Es obvio que a cierta edad uno empieza a valorar las cosas de diferente manera y a tomar opciones para procurar las mejores posibilidades de vida para los pocos o muchos años que le queden. Es así que desde hace algún tiempo me he aplicado —además de una rigurosa observancia de las instrucciones médicas que incluye la ingesta puntual de los medicamentos indicados— en una disciplina personal que evade riesgos y que incluye una alimentación adecuada, baja en grasas y azúcares, ejercicio físico permanente y actividades intelectuales y de entretenimiento.

No se imagina uno que de repente pueda llegar de China un virus asesino que trastoque todos esos planes y propósitos y nos someta a una prueba de estricta sobrevivencia, lo que incluye precisamente este encierro agobiante pero ineludible. Y hasta ahora soportable.

No basta eso, por supuesto. Es necesario hacer a un lado el pesimismo que de forma natural provocan las expectativas sobre el desarrollo atroz de la pandemia, superar la depresión consecuente y cobrar ánimo ante la adversidad. Les juro que por fortuna ha tenido arrestos para animarme y mirar con optimismo esta desgracia con la convicción de que saldremos adelante y pronto todo volverá a la normalidad. A esa actitud ayudan los constantes llamados a cuidar de manera prioritaria a nuestros adultos mayores, como yo. Sirve un buen apapacho.
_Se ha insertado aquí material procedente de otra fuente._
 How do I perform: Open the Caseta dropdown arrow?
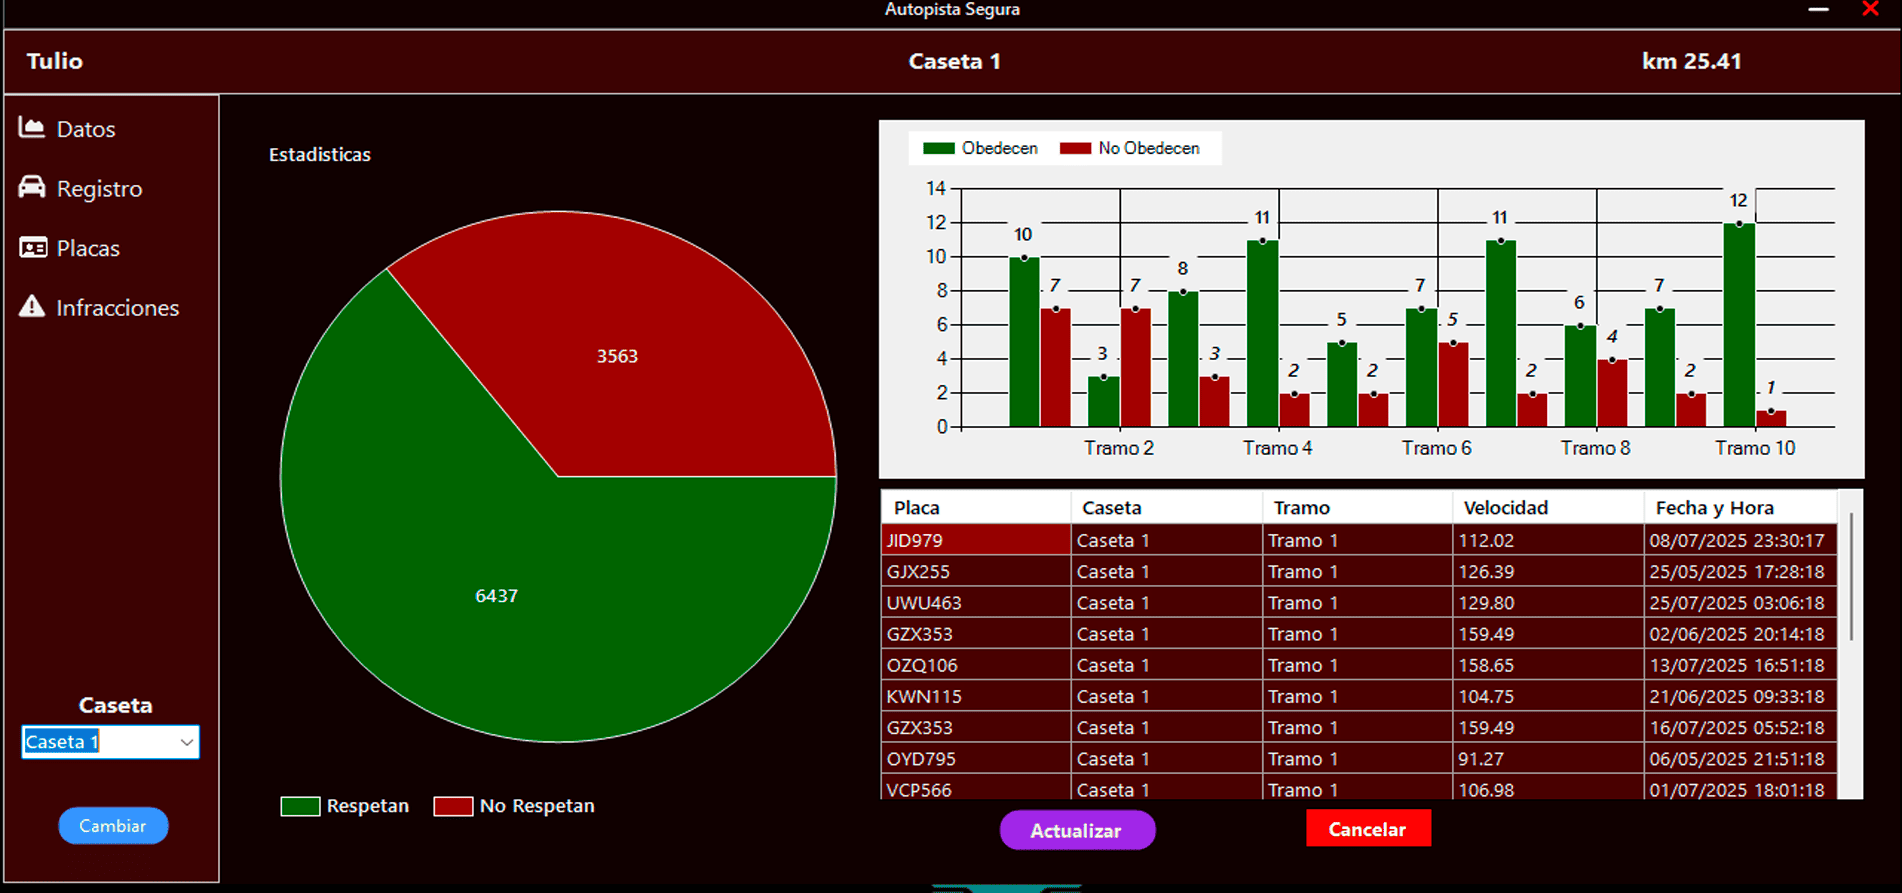[186, 742]
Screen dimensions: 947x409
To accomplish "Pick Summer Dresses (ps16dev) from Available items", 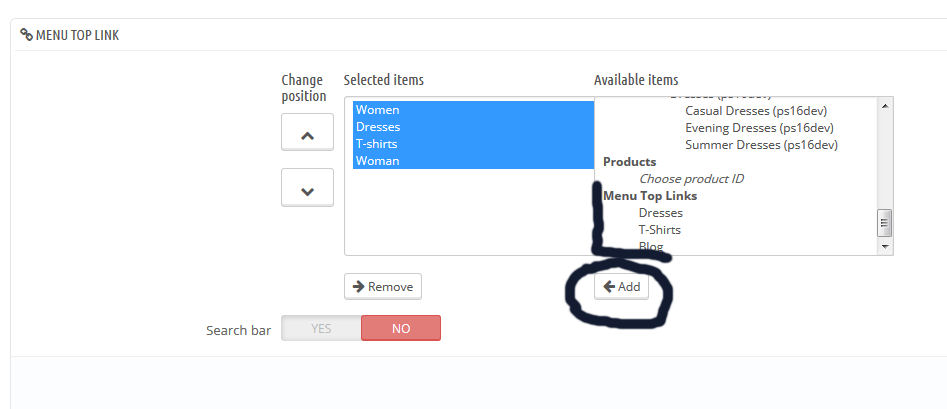I will [x=760, y=145].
Sin embargo, de repente nos sale el Consejo de Salubridad General (CSG) con la dichosa Guía Bioética de Asignación de Recursos de Medicina Crítica, que entre otras cosas dispone que en caso de una muy probable sobresaturación de los hospitales, los equipos y los servicios médicos para pacientes graves se debe dar prioridad a las personas que estén en etapas más tempranas de su vida, por sobre los adultos mayores. Además, el documento —del que por cierto se deslindó la UNAM— pone que los médicos deberán evaluar si las personas tienen enfermedades preexistentes, las cuales podrían reducir su calidad y tiempo de vida. Se trata, dice, de “salvar la mayor cantidad de vidas-por-completarse”.

Son chingaderas, pensé.

Ahora resulta que a pesar de los derechos humanos y los preceptos constitucionales de igualdad y contra la discriminación de todo tipo, como advierte certero mi querido Gerardo Galarza, nos ponen al final de la cola no obstante nuestros muy meritorios afanes de sobrevivencia. Claro, luego dijeron que era sólo un “borrador”, pero la intención está clara. Y ni modo de recurrir a la CNDH.
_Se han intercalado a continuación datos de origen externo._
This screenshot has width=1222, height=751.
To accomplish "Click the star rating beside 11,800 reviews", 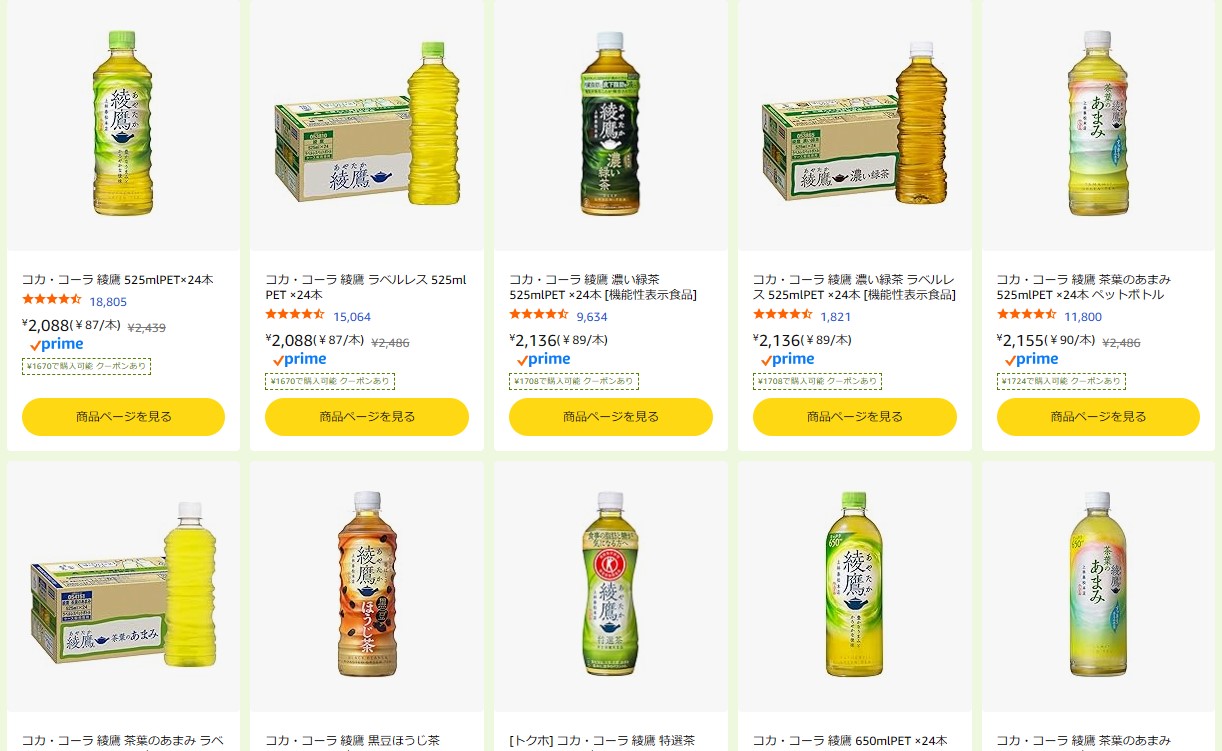I will 1027,315.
Nos tratan como carcamanes.

La gente de Chihuahua, mi segunda patria, tiene entre otros muchos valores el haber sido capaz de conservar en su lenguaje palabras bellas que en otros rumbos del país se han perdido. Tal es el caso de carcamán.
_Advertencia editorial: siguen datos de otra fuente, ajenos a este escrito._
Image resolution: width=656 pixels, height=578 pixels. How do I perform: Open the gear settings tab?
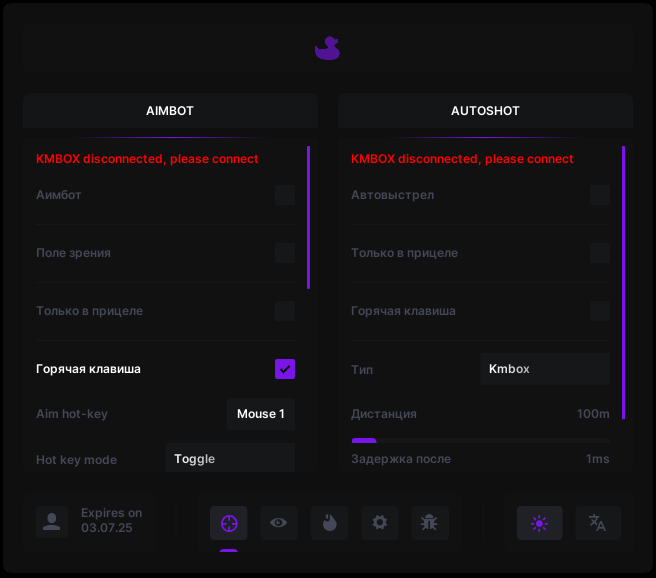(380, 522)
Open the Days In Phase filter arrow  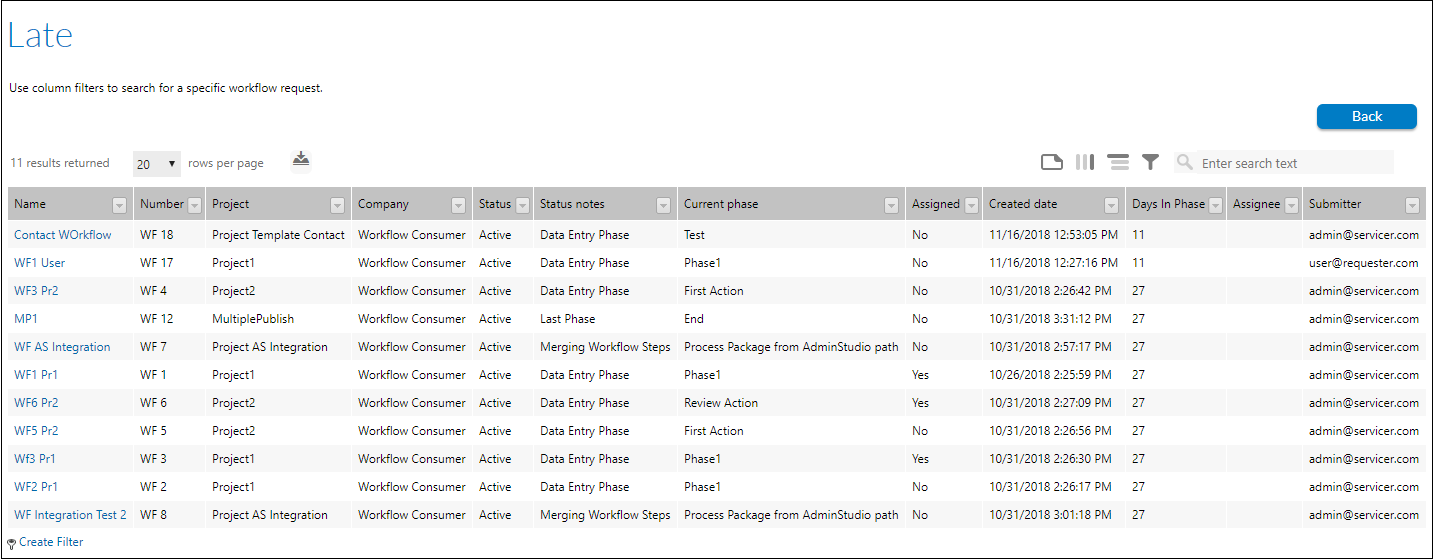pyautogui.click(x=1216, y=205)
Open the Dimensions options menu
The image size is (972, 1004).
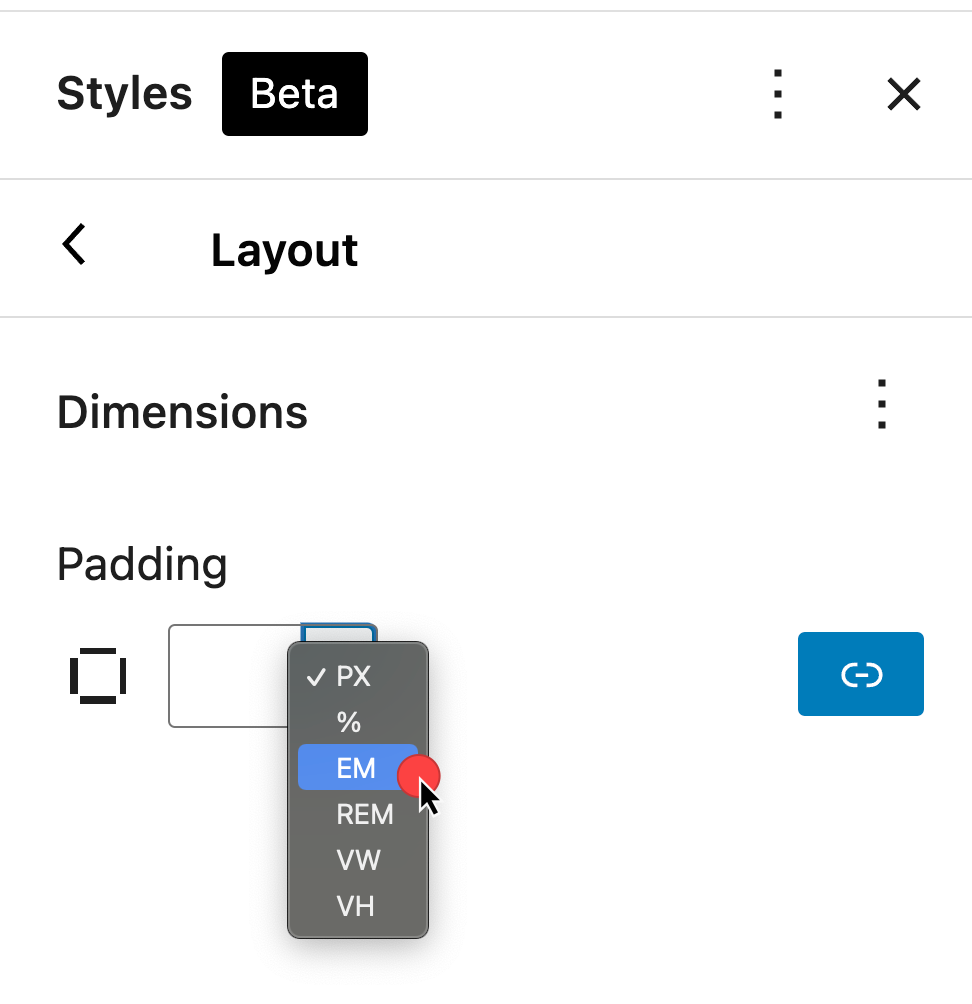click(881, 405)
Recuerdo haberla escuchado alguna vez en labios de mi abuela materna, chihuahuense por supuesto, y varias veces de mi padre, hace ya mucho tiempo. Volví a topármela hace dos o tres años, cuando un grupo de periodistas, compas entrañables de aquel Verano Caliente de Chihuahua 86, la adaptó con buen humor como nombre para sus reuniones de cada viernes. Entre Los carcamanes están mi tocayo Francisco Ortiz Mendoza, Raúl Gómez Franco, Carlos Mario Alvarado, Dora Villalobos y Alejandro Salmón.

Estrictamente, el término es sinónimo de viejo, anciano; pero también hay una acepción un tanto despectiva con relación a los vehículos: carcamán es algo así como carcacha, chatarra. Aplica para el caso. Ante la emergencia nacional por la pandemia, nos tratan así: como chatarra, viejitos carcamanes. Ojetes ellos, por Dios. Válgame.